In the passage about Mary Heaviside Love below, which of her lithographs may have been the first made in Canada?

* begin Source passage *

Mary Heaviside Love (June 25, 1806 – November 2, 1874), also known as Lady Mary Love and  Mary Love, was a Canadian artist active from 1825 to 1842. Her lithograph A view on the St. Croix River, New Brunswick, circa 1830, was possibly the first lithograph made in Canada.  She was one of the first Canadian artists to go abroad for her studies.

Biography 
Love was born Mary Heaviside on June 25, 1806 to parents Thomas and Elizabeth Heaviside. She was the youngest of the Heaviside children. There is some scholarly debate about whether she was born in Saint John, New Brunswick or Halifax, Nova Scotia. In 1819, Love's sister, Anna Maria Heaviside, married clergyman Robert Willis. Another of Love's sisters, Jane, married Alexander Wedderburn in 1923.

* end Source passage *
* begin Provided records *

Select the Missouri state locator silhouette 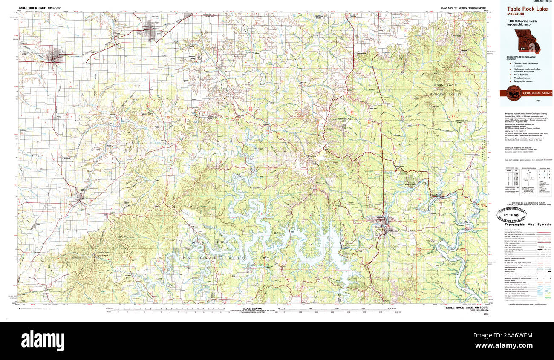527,41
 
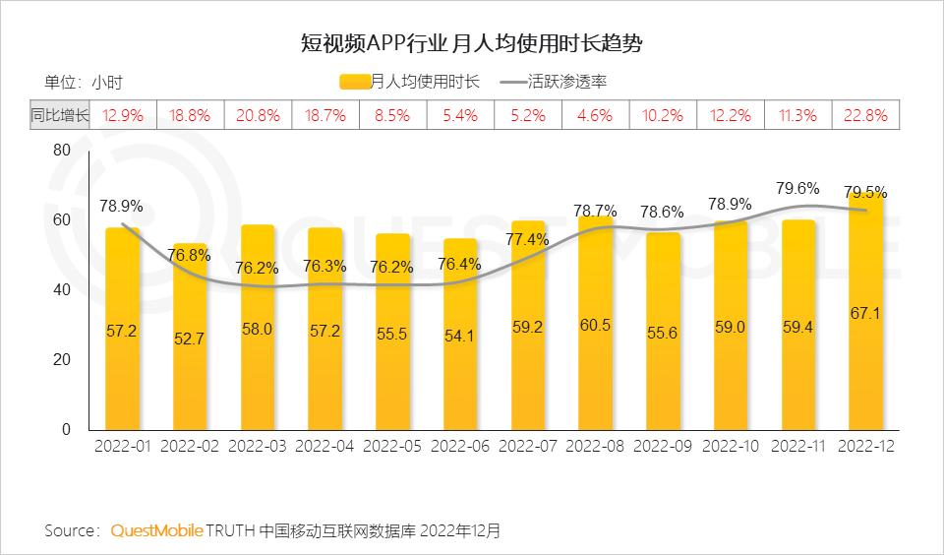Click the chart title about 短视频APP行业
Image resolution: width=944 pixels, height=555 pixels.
click(472, 44)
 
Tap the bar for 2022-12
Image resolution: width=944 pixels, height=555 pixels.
click(865, 315)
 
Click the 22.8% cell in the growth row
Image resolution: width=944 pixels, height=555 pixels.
click(865, 115)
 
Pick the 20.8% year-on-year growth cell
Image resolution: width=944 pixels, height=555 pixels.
click(258, 115)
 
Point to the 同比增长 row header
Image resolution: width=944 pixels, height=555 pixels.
click(60, 115)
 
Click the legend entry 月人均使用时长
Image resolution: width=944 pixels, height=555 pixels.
click(410, 82)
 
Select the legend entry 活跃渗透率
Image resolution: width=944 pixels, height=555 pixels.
click(561, 82)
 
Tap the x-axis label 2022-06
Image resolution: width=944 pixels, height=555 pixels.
click(460, 446)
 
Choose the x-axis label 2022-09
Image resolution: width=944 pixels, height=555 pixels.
click(663, 446)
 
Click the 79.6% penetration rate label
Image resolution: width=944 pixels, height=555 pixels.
click(796, 188)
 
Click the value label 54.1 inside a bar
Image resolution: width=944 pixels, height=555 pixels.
click(460, 336)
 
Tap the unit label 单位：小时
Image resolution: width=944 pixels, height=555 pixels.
click(84, 82)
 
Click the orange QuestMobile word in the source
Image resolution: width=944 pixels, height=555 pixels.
click(156, 530)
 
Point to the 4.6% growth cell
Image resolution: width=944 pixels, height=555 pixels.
click(595, 115)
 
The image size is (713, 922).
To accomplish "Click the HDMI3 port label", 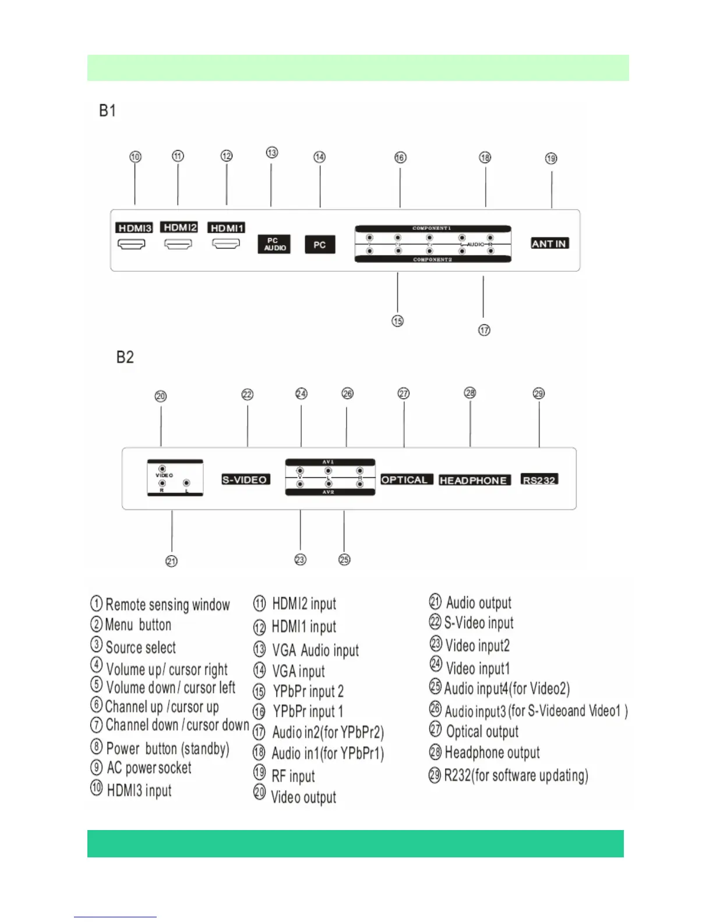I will [134, 228].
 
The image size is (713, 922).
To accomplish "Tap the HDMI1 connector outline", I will [226, 244].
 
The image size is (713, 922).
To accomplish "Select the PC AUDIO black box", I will [274, 244].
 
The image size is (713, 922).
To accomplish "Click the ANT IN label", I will [549, 243].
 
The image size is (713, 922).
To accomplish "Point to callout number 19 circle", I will [551, 158].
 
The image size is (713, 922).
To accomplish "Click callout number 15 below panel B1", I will [397, 321].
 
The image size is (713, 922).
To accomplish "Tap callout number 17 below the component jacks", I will [484, 330].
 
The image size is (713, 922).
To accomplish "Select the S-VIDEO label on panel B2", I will [245, 480].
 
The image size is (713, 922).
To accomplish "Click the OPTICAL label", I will [404, 480].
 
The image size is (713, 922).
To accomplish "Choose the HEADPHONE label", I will [474, 480].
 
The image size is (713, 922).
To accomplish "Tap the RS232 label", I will [539, 480].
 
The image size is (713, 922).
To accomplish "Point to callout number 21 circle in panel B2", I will [171, 561].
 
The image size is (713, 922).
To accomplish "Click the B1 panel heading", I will [108, 111].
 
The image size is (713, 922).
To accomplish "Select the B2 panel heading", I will [125, 357].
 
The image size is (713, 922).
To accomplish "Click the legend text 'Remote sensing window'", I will [168, 605].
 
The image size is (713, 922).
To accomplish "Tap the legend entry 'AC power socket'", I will [149, 768].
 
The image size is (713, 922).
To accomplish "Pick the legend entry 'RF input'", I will [293, 776].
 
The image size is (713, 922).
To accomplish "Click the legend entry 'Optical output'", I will [482, 732].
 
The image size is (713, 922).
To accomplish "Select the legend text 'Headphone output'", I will [492, 753].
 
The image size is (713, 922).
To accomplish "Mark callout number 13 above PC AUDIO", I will [272, 153].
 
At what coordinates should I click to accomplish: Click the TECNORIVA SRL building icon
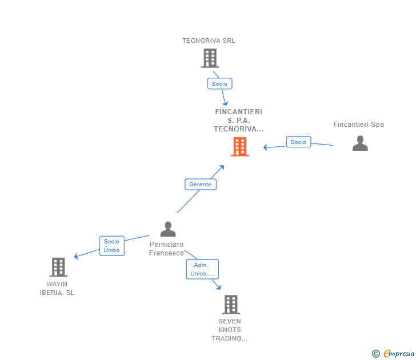(210, 58)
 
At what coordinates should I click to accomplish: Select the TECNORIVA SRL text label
(209, 41)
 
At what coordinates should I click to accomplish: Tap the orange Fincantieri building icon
(239, 147)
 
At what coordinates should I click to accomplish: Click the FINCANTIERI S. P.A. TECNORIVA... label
(238, 120)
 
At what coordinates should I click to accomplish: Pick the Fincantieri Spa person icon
(360, 143)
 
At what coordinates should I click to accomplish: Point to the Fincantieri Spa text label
(358, 125)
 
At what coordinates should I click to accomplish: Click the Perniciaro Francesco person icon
(168, 229)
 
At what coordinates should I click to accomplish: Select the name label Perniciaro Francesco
(166, 249)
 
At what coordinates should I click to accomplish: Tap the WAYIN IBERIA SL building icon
(58, 267)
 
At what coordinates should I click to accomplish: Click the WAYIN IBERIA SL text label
(57, 288)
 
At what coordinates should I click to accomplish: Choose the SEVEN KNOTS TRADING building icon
(230, 305)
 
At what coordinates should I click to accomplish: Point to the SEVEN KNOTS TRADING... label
(229, 330)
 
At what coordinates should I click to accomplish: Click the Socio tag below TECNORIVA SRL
(219, 83)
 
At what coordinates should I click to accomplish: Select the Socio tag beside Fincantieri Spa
(298, 142)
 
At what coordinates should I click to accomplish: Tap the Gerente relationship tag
(201, 184)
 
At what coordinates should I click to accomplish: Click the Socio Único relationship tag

* end Provided records *

### Solution for this exercise
A view on the St. Croix River, New Brunswick, from around 1830.